>>>>>
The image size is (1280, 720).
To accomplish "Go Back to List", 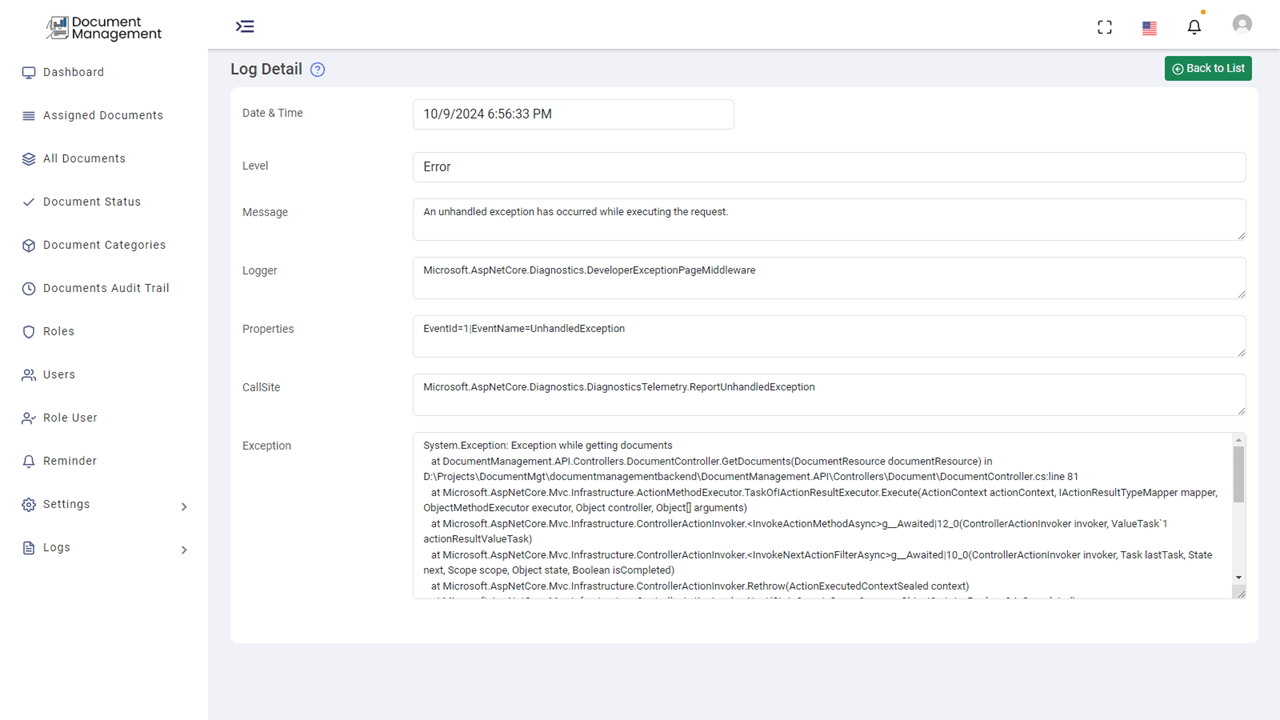I will point(1208,68).
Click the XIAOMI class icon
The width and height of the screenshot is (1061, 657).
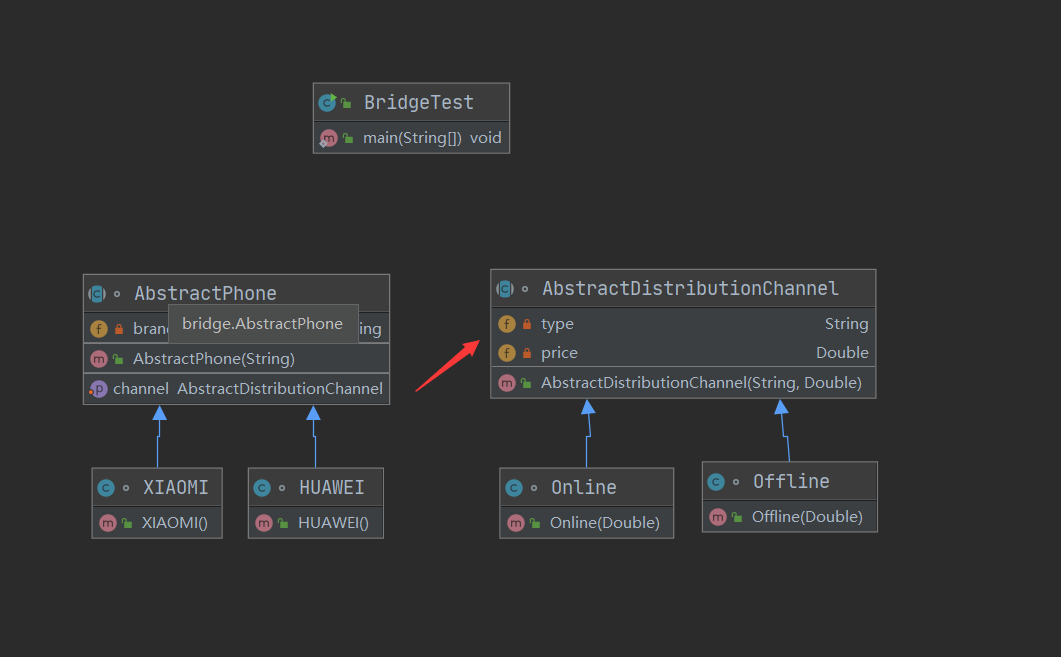[x=106, y=488]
<<<<<
» **WHAT YOU WILL DO**: Leaving every picture out, please copy exactly the lines from the one holding "Click the XIAOMI class icon" through the last line of the listing, both ends included.

» **PROBLEM SOLUTION**:
Click the XIAOMI class icon
The width and height of the screenshot is (1061, 657).
[x=106, y=488]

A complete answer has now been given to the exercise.